Mendonça atuou em negociações de delações e sugeriu benefício fora da lei, aponta relatório da PF
Ministro Alexandre de Moraes, do STF, enviou informações do relatório para análise do presidente da Corte, Edson Fachin

Foto: Reprodução/Agência Brasil
A Polícia Federal (PF) encaminhou um relatório de inteligência ao ministro Alexandre de Moraes, do Supremo Tribunal Federal (STF), no qual aponta que o ministro André Mendonça, relator de investigações vinculadas às operações Sem Desconto e Compliance Zero no STF, atuou diretamente em tratativas de colaboração premiada.

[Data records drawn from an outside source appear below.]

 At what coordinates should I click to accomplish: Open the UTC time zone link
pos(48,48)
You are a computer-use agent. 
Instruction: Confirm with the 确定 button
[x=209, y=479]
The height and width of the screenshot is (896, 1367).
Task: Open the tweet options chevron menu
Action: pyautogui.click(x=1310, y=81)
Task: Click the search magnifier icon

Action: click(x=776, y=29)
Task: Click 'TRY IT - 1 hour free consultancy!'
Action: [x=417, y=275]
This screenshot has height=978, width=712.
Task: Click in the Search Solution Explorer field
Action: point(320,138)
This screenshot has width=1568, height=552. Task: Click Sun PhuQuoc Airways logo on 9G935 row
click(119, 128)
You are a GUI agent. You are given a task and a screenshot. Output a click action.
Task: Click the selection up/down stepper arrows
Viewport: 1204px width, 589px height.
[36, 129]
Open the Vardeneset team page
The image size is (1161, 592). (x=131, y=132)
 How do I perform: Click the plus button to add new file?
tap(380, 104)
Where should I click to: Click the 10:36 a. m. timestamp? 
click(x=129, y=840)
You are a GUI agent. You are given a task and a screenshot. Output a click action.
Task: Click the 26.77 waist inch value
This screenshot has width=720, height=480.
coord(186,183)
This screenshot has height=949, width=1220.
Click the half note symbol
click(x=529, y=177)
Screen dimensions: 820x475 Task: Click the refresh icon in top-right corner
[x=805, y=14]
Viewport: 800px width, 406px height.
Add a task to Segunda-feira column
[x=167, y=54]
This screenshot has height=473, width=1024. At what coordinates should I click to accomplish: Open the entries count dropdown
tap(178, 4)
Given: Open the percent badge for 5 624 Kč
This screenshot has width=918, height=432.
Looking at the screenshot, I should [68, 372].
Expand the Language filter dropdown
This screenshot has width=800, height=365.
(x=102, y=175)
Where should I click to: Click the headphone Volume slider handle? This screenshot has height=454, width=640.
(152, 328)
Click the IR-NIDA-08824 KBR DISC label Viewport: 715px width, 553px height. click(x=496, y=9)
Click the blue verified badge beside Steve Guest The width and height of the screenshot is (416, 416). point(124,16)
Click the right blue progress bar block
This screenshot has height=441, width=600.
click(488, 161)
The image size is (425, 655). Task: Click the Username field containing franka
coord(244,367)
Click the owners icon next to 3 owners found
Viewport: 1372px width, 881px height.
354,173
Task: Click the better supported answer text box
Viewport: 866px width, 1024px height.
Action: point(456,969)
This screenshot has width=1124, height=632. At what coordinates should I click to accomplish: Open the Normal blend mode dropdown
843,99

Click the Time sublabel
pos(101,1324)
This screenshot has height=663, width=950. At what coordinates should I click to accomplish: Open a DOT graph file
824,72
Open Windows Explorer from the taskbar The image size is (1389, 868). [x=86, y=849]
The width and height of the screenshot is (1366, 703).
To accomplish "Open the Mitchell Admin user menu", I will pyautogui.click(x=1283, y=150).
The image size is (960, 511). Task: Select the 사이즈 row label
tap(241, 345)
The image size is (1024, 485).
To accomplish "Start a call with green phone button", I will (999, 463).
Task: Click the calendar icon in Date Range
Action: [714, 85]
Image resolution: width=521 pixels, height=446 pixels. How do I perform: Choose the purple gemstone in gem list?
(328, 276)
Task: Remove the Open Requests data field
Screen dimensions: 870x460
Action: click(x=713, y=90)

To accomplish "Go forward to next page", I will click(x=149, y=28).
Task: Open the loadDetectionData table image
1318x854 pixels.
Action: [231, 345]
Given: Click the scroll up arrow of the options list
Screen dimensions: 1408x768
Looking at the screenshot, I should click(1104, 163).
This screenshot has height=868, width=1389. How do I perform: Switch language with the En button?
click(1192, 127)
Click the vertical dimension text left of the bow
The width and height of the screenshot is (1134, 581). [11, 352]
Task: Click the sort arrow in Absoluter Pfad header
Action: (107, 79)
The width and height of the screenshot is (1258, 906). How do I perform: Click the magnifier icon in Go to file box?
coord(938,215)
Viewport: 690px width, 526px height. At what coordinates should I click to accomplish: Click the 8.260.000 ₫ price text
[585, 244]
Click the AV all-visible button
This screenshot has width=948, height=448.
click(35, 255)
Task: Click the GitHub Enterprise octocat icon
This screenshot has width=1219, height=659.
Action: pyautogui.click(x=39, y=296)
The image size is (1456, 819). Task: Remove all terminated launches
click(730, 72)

Segundo os investigadores, a conduta contraria regras previstas na Lei das Organizações Criminosas, que regulamenta o instrumento de colaboração.
Na quinta-feira (3), Moraes encaminhou ao presidente da Corte, ministro Edson Fachin, informações repassadas pela PF para serem tomadas as providências necessárias.
No documento apresentado pela PF, são listados uma série de episódios nos quais o magistrado teria buscado informações sobre o andamento das negociações, manteve contato sobre as negociações com advogados de potenciais colaboradores e até defendido a concessão de benefícios não previstos na legislação para viabilizar os acordos.
A PF ainda pontuou que o ministro questionava com frequência integrantes da investigação sobre o estágio das negociações e sobre os elementos apresentados pelos interessados em firmar colaboração premiada. O interesse no processo foi justificado em relatório diante da argumentação de necessidade de acompanhar os procedimentos para assegurar a regularidade.
Para a PF, o acesso antecipado ao conteúdo das tratativas e aos elementos apresentados por potenciais delatores podem comprometer a imparcialidade exigida ao magistrado na fase de homologação e em eventuais julgamentos futuros.
Um dos principais episódios mencionados pela PF trata-se da ocasião em que o próprio ministro afirmou ter tomado conhecimento, em audiência com o advogado de um potencial colaborador, de informações sobre mudanças na coordenação de uma investigação da Polícia Federal.
O relatório ainda aponta que a sequência dos fatos incluiu a audiência com o defensor, o recebimento de informações sobre a gestão interna de agentes da PF, a instauração do procedimento e a adoção de medidas que posteriormente levaram a direção-geral da corporação a buscar auxílio da Advocacia-Geral da União (AGU) para defender as competências administrativas.
A AGU, comandada por Jorge Messias, decidiu não seguir adiante com o recurso. A Polícia Federal avalia a possibilidade de Messias ter tomado a decisão com o intuito de obter o apoio de Mendonça no movimento para virar ministro do STF.